* _Short exercise_
Give the records below as a Markdown table with the columns Row and Record line, putting each line in its own row and leaving out blank lines.

* _Working data_
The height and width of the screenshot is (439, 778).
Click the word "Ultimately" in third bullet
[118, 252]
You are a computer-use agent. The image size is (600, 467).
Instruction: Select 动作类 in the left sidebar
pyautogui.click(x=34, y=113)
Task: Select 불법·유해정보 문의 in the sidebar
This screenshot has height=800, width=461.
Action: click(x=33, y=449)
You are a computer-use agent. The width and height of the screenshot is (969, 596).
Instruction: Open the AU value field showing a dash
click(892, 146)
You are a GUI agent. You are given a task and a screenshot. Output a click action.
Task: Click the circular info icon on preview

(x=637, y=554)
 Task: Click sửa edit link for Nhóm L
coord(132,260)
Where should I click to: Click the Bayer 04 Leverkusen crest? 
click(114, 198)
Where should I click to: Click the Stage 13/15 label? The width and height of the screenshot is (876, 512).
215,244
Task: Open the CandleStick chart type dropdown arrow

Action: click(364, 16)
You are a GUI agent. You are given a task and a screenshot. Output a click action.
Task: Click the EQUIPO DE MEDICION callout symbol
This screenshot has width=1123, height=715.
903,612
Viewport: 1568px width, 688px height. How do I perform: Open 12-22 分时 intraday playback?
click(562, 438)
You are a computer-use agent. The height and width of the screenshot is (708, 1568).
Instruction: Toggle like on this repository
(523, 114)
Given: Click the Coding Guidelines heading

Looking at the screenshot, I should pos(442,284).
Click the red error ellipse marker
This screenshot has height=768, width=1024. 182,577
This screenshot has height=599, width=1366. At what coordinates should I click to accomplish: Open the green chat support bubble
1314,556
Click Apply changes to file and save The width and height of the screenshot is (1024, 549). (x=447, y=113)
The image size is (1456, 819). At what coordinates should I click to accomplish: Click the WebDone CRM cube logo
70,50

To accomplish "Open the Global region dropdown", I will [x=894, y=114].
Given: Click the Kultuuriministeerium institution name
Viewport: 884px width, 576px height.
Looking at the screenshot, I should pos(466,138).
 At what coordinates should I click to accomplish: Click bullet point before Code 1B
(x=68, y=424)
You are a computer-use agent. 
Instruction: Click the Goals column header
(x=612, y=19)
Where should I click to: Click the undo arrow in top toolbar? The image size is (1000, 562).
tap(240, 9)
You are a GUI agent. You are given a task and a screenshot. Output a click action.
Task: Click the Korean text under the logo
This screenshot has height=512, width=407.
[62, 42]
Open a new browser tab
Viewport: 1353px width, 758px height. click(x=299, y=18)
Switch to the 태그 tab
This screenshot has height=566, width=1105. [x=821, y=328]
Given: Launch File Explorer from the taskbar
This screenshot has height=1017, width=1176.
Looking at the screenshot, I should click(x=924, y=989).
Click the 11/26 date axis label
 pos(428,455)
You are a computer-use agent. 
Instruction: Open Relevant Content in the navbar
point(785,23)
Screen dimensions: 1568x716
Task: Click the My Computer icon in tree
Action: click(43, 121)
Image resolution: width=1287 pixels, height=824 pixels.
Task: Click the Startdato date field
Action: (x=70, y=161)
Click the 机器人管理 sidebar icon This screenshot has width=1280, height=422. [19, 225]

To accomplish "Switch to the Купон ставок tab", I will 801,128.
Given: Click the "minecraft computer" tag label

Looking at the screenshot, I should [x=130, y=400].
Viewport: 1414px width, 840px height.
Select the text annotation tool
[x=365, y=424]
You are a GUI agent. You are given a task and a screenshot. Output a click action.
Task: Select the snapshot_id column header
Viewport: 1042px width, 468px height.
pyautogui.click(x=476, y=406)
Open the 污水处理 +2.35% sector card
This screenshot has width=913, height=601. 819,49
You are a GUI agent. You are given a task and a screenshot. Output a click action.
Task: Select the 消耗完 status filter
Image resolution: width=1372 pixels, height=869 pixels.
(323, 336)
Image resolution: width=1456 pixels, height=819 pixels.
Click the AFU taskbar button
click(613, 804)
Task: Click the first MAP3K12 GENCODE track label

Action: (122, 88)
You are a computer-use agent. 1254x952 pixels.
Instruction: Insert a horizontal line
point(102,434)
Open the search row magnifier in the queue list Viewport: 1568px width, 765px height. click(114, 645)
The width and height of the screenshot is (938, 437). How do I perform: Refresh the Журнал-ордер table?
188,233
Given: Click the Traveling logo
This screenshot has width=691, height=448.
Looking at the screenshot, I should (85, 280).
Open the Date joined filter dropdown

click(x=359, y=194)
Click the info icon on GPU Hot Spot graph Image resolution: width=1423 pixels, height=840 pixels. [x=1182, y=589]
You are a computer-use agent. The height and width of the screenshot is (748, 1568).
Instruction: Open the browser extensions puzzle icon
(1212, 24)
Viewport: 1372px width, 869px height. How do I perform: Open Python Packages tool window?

* _Answer to this task_
| Row | Record line |
|---|---|
| 1 | The height and width of the screenshot is (439, 778). |
| 2 | Click the word "Ultimately" in third bullet |
| 3 | [118, 252] |
| 4 | You are a computer-use agent. The image size is (600, 467). |
| 5 | Instruction: Select 动作类 in the left sidebar |
| 6 | pyautogui.click(x=34, y=113) |
| 7 | Task: Select 불법·유해정보 문의 in the sidebar |
| 8 | This screenshot has height=800, width=461. |
| 9 | Action: click(x=33, y=449) |
| 10 | You are a computer-use agent. The width and height of the screenshot is (969, 596). |
| 11 | Instruction: Open the AU value field showing a dash |
| 12 | click(892, 146) |
| 13 | You are a GUI agent. You are given a task and a screenshot. Output a click action. |
| 14 | Task: Click the circular info icon on preview |
| 15 | (x=637, y=554) |
| 16 |  Task: Click sửa edit link for Nhóm L |
| 17 | coord(132,260) |
| 18 | Where should I click to: Click the Bayer 04 Leverkusen crest?  |
| 19 | click(114, 198) |
| 20 | Where should I click to: Click the Stage 13/15 label? The width and height of the screenshot is (876, 512). |
| 21 | 215,244 |
| 22 | Task: Open the CandleStick chart type dropdown arrow |
| 23 | Action: click(364, 16) |
| 24 | You are a GUI agent. You are given a task and a screenshot. Output a click action. |
| 25 | Task: Click the EQUIPO DE MEDICION callout symbol |
| 26 | This screenshot has width=1123, height=715. |
| 27 | 903,612 |
| 28 | Viewport: 1568px width, 688px height. How do I perform: Open 12-22 分时 intraday playback? |
| 29 | click(562, 438) |
| 30 | You are a computer-use agent. The height and width of the screenshot is (708, 1568). |
| 31 | Instruction: Toggle like on this repository |
| 32 | (523, 114) |
| 33 | Given: Click the Coding Guidelines heading |
| 34 | Looking at the screenshot, I should pos(442,284). |
| 35 | Click the red error ellipse marker |
| 36 | This screenshot has height=768, width=1024. 182,577 |
| 37 | This screenshot has height=599, width=1366. At what coordinates should I click to accomplish: Open the green chat support bubble |
| 38 | 1314,556 |
| 39 | Click Apply changes to file and save The width and height of the screenshot is (1024, 549). (x=447, y=113) |
| 40 | The image size is (1456, 819). At what coordinates should I click to accomplish: Click the WebDone CRM cube logo |
| 41 | 70,50 |
| 42 | To accomplish "Open the Global region dropdown", I will [x=894, y=114]. |
| 43 | Given: Click the Kultuuriministeerium institution name |
| 44 | Viewport: 884px width, 576px height. |
| 45 | Looking at the screenshot, I should pos(466,138). |
| 46 |  At what coordinates should I click to accomplish: Click bullet point before Code 1B |
| 47 | (x=68, y=424) |
| 48 | You are a computer-use agent.  |
| 49 | Instruction: Click the Goals column header |
| 50 | (x=612, y=19) |
| 51 | Where should I click to: Click the undo arrow in top toolbar? The image size is (1000, 562). |
| 52 | tap(240, 9) |
| 53 | You are a GUI agent. You are given a task and a screenshot. Output a click action. |
| 54 | Task: Click the Korean text under the logo |
| 55 | This screenshot has height=512, width=407. |
| 56 | [62, 42] |
| 57 | Open a new browser tab |
| 58 | Viewport: 1353px width, 758px height. click(x=299, y=18) |
| 59 | Switch to the 태그 tab |
| 60 | This screenshot has height=566, width=1105. [x=821, y=328] |
| 61 | Given: Launch File Explorer from the taskbar |
| 62 | This screenshot has height=1017, width=1176. |
| 63 | Looking at the screenshot, I should click(x=924, y=989). |
| 64 | Click the 11/26 date axis label |
| 65 |  pos(428,455) |
| 66 | You are a computer-use agent.  |
| 67 | Instruction: Open Relevant Content in the navbar |
| 68 | point(785,23) |
| 69 | Screen dimensions: 1568x716 |
| 70 | Task: Click the My Computer icon in tree |
| 71 | Action: click(43, 121) |
| 72 | Image resolution: width=1287 pixels, height=824 pixels. |
| 73 | Task: Click the Startdato date field |
| 74 | Action: (x=70, y=161) |
| 75 | Click the 机器人管理 sidebar icon This screenshot has width=1280, height=422. [19, 225] |
| 76 | To accomplish "Switch to the Купон ставок tab", I will 801,128. |
| 77 | Given: Click the "minecraft computer" tag label |
| 78 | Looking at the screenshot, I should [x=130, y=400]. |
| 79 | Viewport: 1414px width, 840px height. |
| 80 | Select the text annotation tool |
| 81 | [x=365, y=424] |
| 82 | You are a GUI agent. You are given a task and a screenshot. Output a click action. |
| 83 | Task: Select the snapshot_id column header |
| 84 | Viewport: 1042px width, 468px height. |
| 85 | pyautogui.click(x=476, y=406) |
| 86 | Open the 污水处理 +2.35% sector card |
| 87 | This screenshot has width=913, height=601. 819,49 |
| 88 | You are a GUI agent. You are given a task and a screenshot. Output a click action. |
| 89 | Task: Select the 消耗完 status filter |
| 90 | Image resolution: width=1372 pixels, height=869 pixels. |
| 91 | (323, 336) |
| 92 | Image resolution: width=1456 pixels, height=819 pixels. |
| 93 | Click the AFU taskbar button |
| 94 | click(613, 804) |
| 95 | Task: Click the first MAP3K12 GENCODE track label |
| 96 | Action: (122, 88) |
| 97 | You are a computer-use agent. 1254x952 pixels. |
| 98 | Instruction: Insert a horizontal line |
| 99 | point(102,434) |
| 100 | Open the search row magnifier in the queue list Viewport: 1568px width, 765px height. click(114, 645) |
| 101 | The width and height of the screenshot is (938, 437). How do I perform: Refresh the Журнал-ордер table? |
| 102 | 188,233 |
| 103 | Given: Click the Traveling logo |
| 104 | This screenshot has width=691, height=448. |
| 105 | Looking at the screenshot, I should (85, 280). |
| 106 | Open the Date joined filter dropdown |
| 107 | click(x=359, y=194) |
| 108 | Click the info icon on GPU Hot Spot graph Image resolution: width=1423 pixels, height=840 pixels. [x=1182, y=589] |
| 109 | You are a computer-use agent. The height and width of the screenshot is (748, 1568). |
| 110 | Instruction: Open the browser extensions puzzle icon |
| 111 | (1212, 24) |
| 112 | Viewport: 1372px width, 869px height. How do I perform: Open Python Packages tool window? |